** INFORMATION follows **

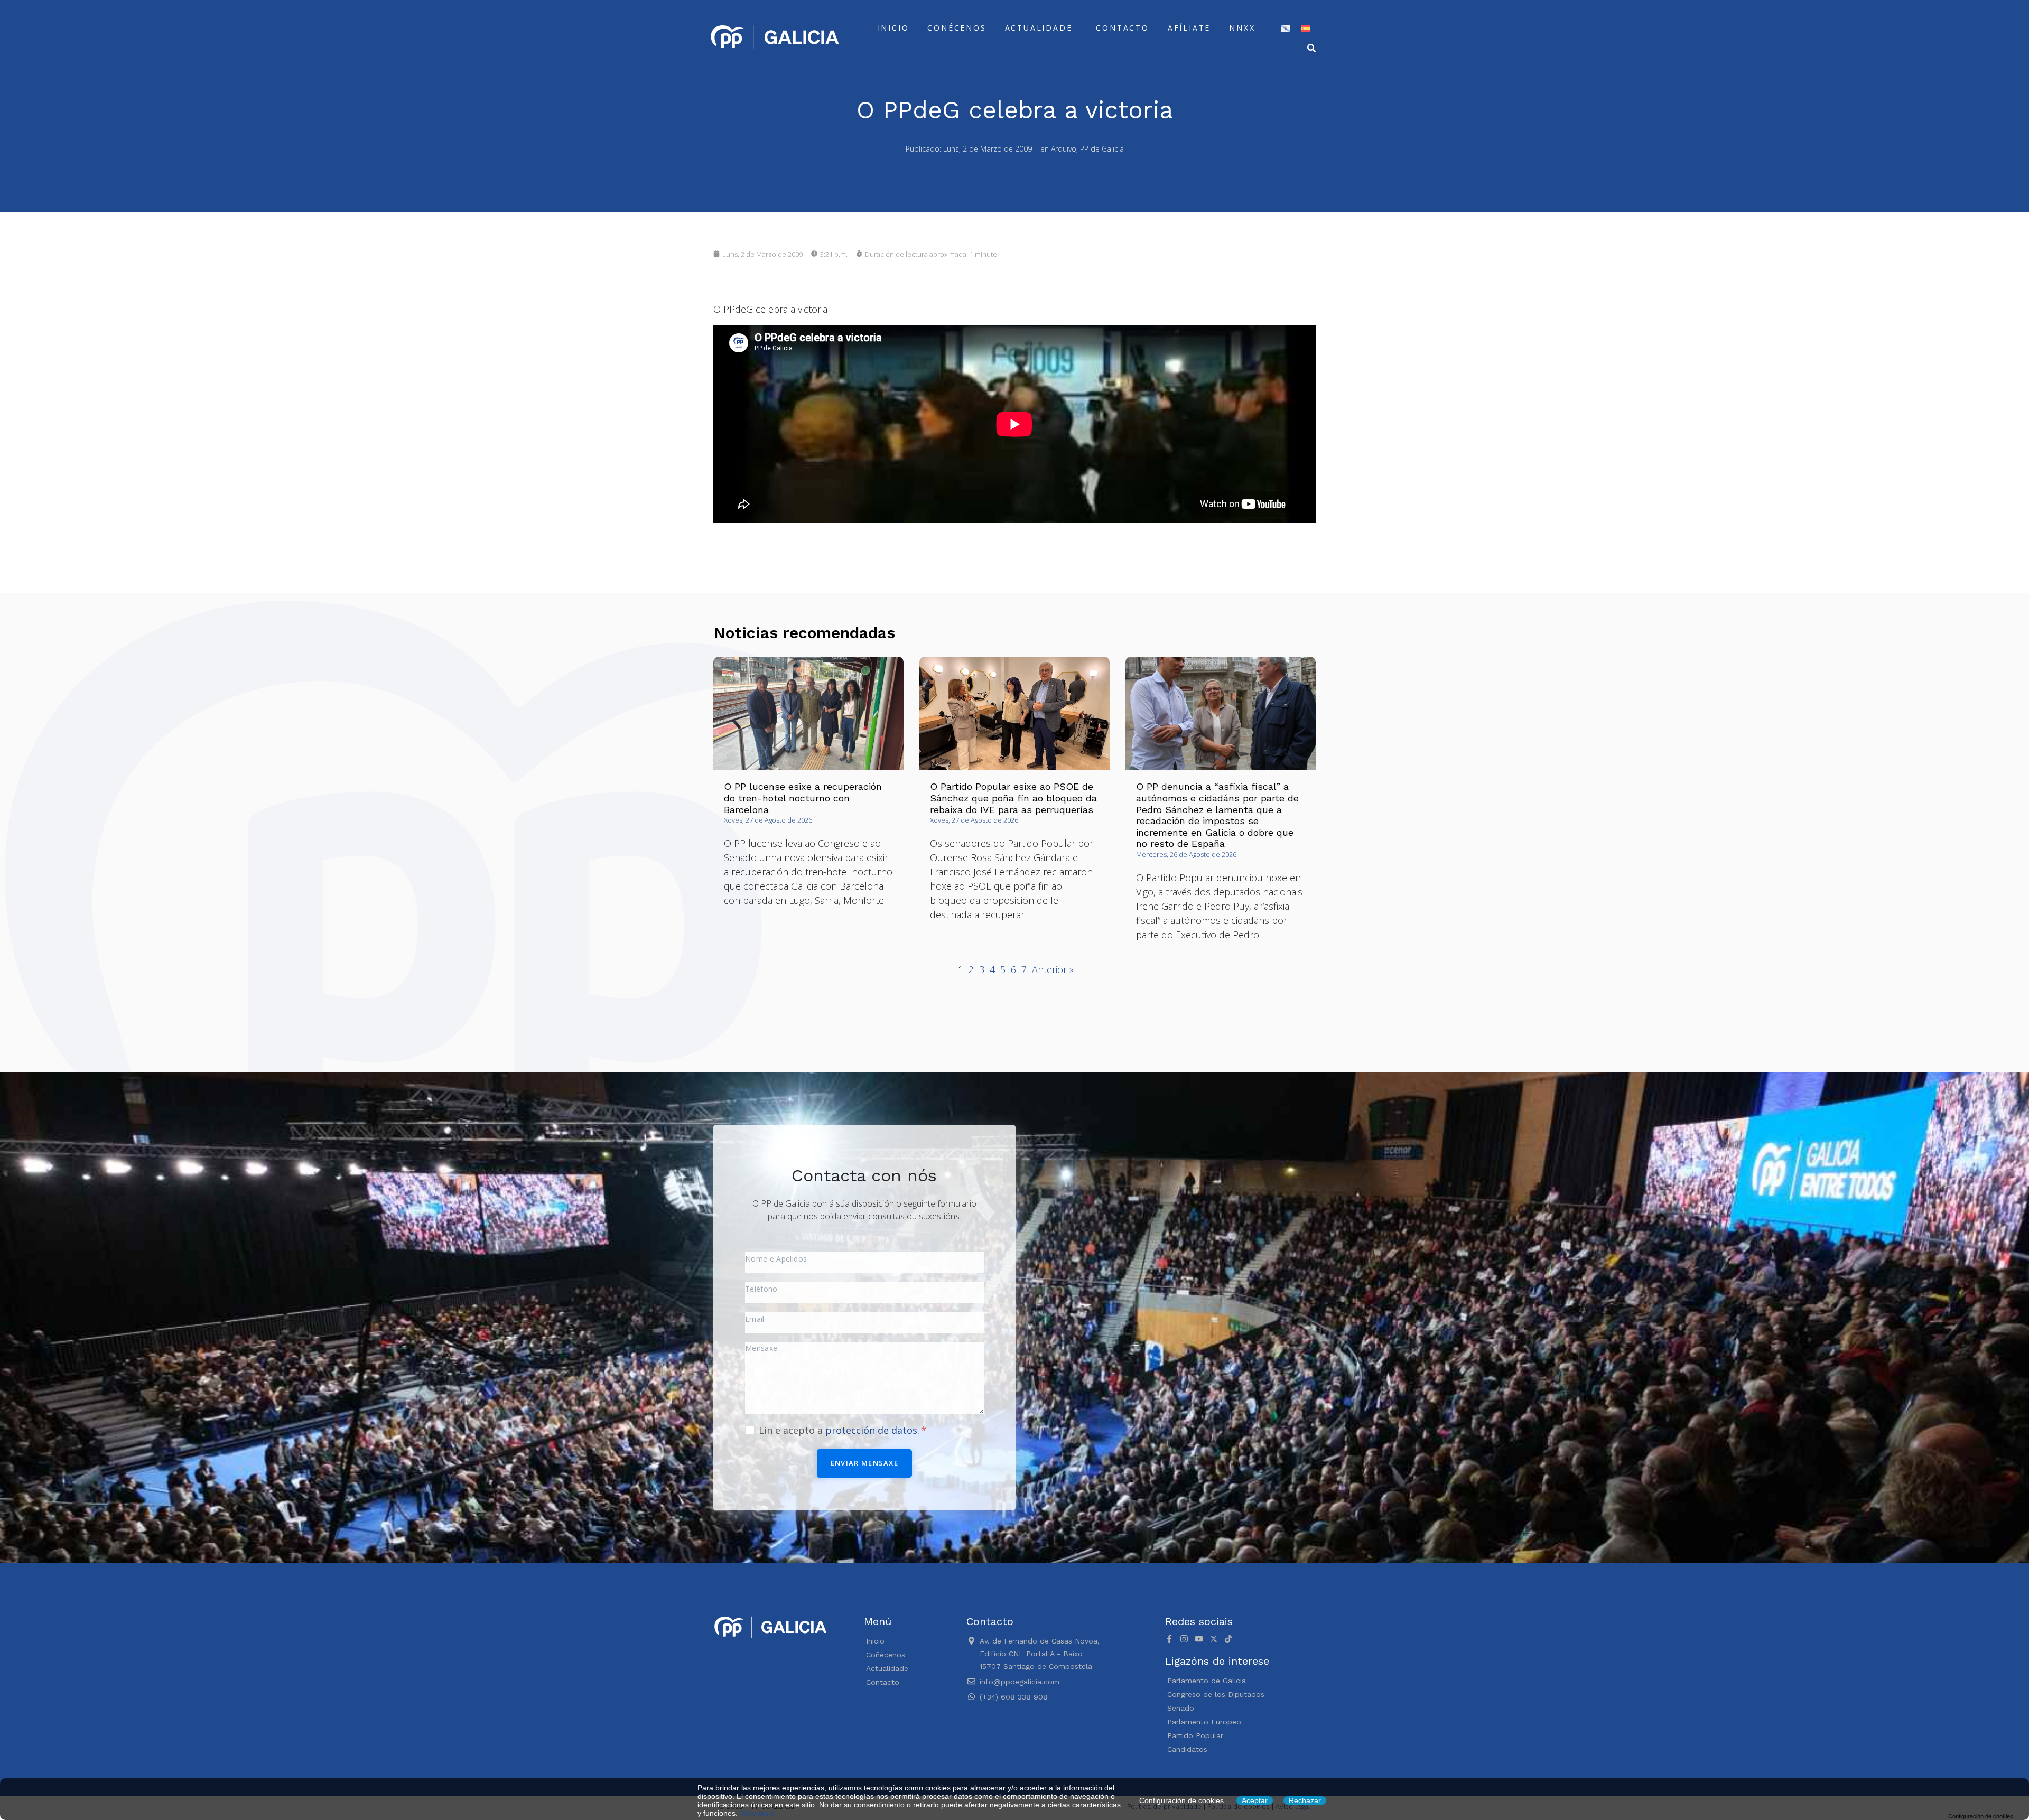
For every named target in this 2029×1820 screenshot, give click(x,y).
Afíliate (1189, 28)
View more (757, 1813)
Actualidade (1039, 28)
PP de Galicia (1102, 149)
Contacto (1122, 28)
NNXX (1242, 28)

** End of INFORMATION **

*PROBLEM STATEMENT*
Could you transcribe every entry above exactly, leaving out the images?

*SOLUTION FOR THIS EXERCISE*
For every named target in this 2029×1820 screenshot, give click(x,y).
Afíliate (1189, 28)
View more (757, 1813)
Actualidade (1039, 28)
PP de Galicia (1102, 149)
Contacto (1122, 28)
NNXX (1242, 28)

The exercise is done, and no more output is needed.